J’écris à 11 ans ma première nouvelle.

 

J’arrive en médecine à Paris en 68, un mariage, une naturalisation, l’écriture confinée à des lettres-fleuves aux amis.

 

Puis les manifestations des années 91 et 95, je me démène comme d’autres pour conserver notre sécurité sociale, barrer la route aux dérives, aux collusions entre les syndicats et le pouvoir qui adopte l’adage mercantile : réduire l’offre pour réduire la demande.

 

De colère, j’écris un essai dystopique, La Ville admise. Il n’a aucune audience, mais j’ai redécouvert ma passion. J’écris deux polars écolos, sur les gaz de schiste dans les Cévennes, puis sur l’hydrogène.

 

Proche de la retraite, j’écris un roman-fiction sur les souvenirs d’adolescence d’une femme âgée : Sans intention de nuire.

 

Et je redécouvre Plantin.

 

 

Pour quoi et pourquoi écrivez-vous ?

 

Je ne sais si j’ai une raison d’écrire.

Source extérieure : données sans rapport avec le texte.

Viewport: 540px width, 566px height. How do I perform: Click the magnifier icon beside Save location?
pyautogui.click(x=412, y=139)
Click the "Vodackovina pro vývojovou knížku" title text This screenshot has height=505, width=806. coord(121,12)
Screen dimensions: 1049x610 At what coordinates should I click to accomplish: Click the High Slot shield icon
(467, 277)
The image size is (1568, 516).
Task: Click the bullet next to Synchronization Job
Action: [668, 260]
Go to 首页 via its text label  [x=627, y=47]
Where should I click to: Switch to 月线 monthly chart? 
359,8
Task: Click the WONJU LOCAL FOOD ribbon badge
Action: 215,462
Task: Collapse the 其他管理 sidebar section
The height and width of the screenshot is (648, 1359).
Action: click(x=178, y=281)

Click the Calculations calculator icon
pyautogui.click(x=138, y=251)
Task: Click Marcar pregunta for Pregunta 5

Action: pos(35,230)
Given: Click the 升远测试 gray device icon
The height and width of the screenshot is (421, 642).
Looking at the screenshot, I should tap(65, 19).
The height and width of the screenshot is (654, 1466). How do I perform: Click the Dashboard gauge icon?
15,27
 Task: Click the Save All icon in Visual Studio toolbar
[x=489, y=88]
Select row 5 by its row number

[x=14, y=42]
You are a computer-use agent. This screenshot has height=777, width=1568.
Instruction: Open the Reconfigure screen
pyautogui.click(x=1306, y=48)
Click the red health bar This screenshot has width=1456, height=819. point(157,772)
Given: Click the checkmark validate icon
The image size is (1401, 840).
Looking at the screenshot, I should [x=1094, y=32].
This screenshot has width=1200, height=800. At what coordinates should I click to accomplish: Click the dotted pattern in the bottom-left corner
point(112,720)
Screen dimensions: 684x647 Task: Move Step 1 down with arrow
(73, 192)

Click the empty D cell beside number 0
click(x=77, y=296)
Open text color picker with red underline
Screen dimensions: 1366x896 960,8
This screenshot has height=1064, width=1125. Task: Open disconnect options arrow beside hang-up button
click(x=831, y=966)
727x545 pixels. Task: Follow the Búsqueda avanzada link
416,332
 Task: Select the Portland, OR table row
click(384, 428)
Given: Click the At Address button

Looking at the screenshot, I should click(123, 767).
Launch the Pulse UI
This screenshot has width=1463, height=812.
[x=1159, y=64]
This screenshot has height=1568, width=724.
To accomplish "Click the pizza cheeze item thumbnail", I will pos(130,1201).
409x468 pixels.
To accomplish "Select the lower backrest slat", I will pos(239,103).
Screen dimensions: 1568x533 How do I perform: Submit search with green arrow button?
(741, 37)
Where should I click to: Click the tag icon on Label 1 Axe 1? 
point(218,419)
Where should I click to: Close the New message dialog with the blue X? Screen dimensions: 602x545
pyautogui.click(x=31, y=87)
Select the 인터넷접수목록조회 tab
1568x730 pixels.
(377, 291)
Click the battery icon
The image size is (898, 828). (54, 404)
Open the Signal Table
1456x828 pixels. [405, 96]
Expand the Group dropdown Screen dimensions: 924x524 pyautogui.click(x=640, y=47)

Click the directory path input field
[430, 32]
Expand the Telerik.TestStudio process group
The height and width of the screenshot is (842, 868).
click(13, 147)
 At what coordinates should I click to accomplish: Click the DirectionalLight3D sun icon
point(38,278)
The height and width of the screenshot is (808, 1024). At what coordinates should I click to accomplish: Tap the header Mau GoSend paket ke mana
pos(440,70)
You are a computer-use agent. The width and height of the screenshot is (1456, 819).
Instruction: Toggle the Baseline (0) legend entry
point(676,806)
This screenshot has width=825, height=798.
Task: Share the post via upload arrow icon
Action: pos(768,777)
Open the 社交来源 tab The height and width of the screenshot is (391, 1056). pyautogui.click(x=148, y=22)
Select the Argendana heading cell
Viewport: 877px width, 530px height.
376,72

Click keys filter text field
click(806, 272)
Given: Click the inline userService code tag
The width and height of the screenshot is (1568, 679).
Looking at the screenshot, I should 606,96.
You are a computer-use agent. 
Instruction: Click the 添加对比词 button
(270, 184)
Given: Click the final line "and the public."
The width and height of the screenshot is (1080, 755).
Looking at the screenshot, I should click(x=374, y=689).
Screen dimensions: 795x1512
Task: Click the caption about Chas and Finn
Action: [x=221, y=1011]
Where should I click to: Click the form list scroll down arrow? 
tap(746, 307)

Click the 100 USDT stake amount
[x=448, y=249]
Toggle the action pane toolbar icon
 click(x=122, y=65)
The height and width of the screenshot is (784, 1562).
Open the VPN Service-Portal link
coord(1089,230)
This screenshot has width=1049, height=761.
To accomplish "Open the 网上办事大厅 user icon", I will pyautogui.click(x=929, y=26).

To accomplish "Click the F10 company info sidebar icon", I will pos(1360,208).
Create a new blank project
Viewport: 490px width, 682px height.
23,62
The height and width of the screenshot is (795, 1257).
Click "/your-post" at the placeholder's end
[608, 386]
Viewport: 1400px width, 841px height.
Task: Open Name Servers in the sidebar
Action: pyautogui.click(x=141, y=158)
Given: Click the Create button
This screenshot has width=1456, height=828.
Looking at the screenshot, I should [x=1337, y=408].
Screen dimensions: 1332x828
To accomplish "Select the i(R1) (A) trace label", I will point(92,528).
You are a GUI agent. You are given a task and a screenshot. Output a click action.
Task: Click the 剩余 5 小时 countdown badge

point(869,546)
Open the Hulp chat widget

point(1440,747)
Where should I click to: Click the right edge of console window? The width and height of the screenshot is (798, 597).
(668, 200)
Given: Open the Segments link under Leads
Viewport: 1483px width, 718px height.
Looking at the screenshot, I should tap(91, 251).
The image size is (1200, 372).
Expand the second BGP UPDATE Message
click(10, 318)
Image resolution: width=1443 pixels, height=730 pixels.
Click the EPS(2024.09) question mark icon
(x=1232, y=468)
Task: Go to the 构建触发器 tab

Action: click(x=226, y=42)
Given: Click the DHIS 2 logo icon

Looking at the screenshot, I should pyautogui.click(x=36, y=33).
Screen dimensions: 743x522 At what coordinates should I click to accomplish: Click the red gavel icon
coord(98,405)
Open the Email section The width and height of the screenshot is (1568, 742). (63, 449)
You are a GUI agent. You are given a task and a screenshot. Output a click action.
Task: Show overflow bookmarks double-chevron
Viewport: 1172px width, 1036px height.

J’aime les mots, les nuances qu’ils portent en eux. J’aime le rythme d’une phrase, l’odeur qu’elle fait naître, la couleur qu’elle induit.

 

L’écriture m’apporte jubilation, ardeur. Petite, j’ai aimé les livres, leur odeur, leur toucher et leurs innombrables histoires. Je m’échappais dans l’aventure et m’identifiais aux personnages. J’aimais le papier, les crayons, leur arc-en-ciel de couleurs, les trousses en cuir. J’aimais les livres avec avidité. Leur achat représentait un luxe auquel mon père répondait avec bonhomie et orgueil.

 

Plus tard, j’ai eu des moteurs comme la colère, la dépression, l’amour d’une région. J’ai voulu par l’écriture tantôt dénoncer ce que j’estimais vicié, tantôt partager mes enthousiasmes. J’ai voulu transmettre des alertes, une révolte devant l’avenir malmené de la santé, un effroi devant un monde que je voyais devenir orwellien.

 

 

Quelle est l’histoire de ce livre ?

 

Quant à Plantin, homme que j’admire, c’est en revisitant son musée à Anvers qu’odeur des cuirs et d’imprimerie m’ont donné l’élan. Phénix toujours relevé de ses cendres, imprimeur moderne avant l’heure, chef d’entreprise, voyageur infatigable, féministe, curieux de tout mais modeste, catholique épris de tentations calvinistes, représentant déjà de la libre pensée. J’ai embarqué dans sa vie, celle de l’Europe déchirée, de l’essor de l’imprimerie.

 

Je veux rendre hommage à l’imprimeur émigré à Anvers en 1545, à l’impression de sa Bible polyglotte, dont l’édition a participé aux mutations et à l’effervescence de la Renaissance débutante.

 

Et je pressens que la révolution numérique va nous transporter dans une nouvelle ère, d’une manière encore inconnue, aux conséquences encore largement imperceptibles.